Fruit flies eat more and sleep less when they are lonely

Fruit flies eat more and sleep less when they are lonely – just like humans, according to scientists.

US researchers have found that when kept in isolation, the insects’ sleep and feeding behaviour change, which is reflected in their brain activity.

The scientists said their findings, published in the journal Nature, could in future help understand the connections between loneliness, insomnia and overeating in humans.

Professor Michael W Young, head of the Laboratory of Genetics at the Rockefeller University in New York, US, said: “Clinically oriented studies suggest that a large number of adults in the United States experienced significant weight gains and loss of sleep throughout the past year of isolation precautions due to Covid-19.

“It may well be that our little flies are mimicking the behaviours of humans living under pandemic conditions for shared biological reasons.”

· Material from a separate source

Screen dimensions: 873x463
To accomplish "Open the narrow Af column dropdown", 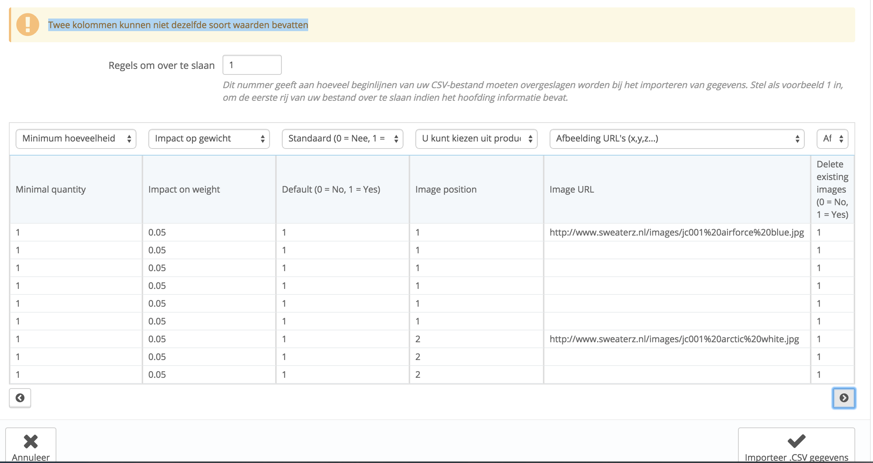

For the study, the researchers analysed the behaviour of the common fruit fly.

These flies are known to be social creatures, who forage and feed in groups and sleep up to 16 hours a day.

The researchers put the flies through “lockdown conditions” that the majority of the world experienced during the Covid-19 pandemic.

They found that when a single fly was isolated from its peers, the lonely insect began eating more and sleeping less.

The researchers then conducted a genetic analysis and identified a group of genes linked to starvation that were expressed differently in the brains of the isolated flies.

A small group of brain cells, known as P2 neurons, were involved in the observed changes to sleep and feeding behaviour, the team said.

The scientists found that shutting down the P2 neurons of the lonely flies helped restore sleep and suppress overeating.

Meanwhile, boosting P2 in insects that were not chronically isolated resulted in overeating and sleep deprivation – as if they had been alone for a full week.

Professor Young said: “Flies are wired to have a specific response to social isolation.

“We found that loneliness has pathological consequences, connected to changes in a small group of neurons, and we’ve begun to understand what those neurons are doing.”